ACTIVITY: Find each line in the records below that contains the word "computer", and copy it out.

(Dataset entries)

===

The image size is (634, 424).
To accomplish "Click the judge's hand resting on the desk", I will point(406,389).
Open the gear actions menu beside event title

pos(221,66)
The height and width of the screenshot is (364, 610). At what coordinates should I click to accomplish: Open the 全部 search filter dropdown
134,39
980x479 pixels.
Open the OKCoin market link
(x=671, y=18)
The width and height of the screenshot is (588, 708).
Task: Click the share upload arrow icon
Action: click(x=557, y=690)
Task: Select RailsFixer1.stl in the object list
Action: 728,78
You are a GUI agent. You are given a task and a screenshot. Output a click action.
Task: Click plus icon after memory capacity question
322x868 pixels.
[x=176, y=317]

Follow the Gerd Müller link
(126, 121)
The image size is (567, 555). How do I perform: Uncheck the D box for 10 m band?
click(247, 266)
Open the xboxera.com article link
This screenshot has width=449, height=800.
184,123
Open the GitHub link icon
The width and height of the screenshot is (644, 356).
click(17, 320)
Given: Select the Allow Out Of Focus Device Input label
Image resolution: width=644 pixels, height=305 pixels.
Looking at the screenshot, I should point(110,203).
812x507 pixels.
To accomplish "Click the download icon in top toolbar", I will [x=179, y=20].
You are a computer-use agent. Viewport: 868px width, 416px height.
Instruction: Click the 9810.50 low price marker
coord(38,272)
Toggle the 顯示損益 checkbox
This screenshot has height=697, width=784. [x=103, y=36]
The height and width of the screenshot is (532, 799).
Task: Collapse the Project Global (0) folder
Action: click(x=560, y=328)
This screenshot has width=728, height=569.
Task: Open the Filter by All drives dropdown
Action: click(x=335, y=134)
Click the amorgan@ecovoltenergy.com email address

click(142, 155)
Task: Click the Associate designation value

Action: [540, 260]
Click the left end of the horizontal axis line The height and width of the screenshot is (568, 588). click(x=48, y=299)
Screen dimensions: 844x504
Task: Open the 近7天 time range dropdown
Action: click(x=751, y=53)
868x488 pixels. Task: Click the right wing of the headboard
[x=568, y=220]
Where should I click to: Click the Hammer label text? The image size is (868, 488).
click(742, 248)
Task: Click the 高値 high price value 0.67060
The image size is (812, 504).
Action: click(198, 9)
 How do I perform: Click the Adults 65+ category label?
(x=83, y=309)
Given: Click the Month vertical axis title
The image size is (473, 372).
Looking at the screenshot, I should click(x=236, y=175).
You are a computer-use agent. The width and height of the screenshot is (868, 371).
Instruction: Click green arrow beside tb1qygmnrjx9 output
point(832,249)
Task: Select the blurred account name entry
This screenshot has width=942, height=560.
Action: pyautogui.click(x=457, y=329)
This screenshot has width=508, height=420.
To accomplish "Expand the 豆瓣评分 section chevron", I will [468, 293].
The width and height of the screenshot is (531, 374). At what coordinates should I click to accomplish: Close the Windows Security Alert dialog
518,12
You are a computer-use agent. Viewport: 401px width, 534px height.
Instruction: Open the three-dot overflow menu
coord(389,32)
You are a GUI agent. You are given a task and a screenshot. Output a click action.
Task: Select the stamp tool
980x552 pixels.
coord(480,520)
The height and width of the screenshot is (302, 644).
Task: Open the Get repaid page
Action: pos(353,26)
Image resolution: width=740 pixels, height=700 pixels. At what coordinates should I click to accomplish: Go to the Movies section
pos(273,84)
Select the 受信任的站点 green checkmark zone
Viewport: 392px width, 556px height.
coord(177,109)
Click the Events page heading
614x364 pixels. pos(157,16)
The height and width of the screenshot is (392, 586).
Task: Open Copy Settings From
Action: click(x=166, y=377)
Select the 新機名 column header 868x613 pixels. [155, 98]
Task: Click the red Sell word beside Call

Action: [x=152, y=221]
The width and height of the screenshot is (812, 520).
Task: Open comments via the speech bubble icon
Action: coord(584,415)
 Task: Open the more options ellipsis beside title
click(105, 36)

===

EXERCISE RESPONSE:
You are a computer-use agent. Viewport: 868px width, 416px height.
You are a computer-use agent. The width and height of the screenshot is (868, 371).
You are a computer-use agent. Viewport: 401px width, 534px height.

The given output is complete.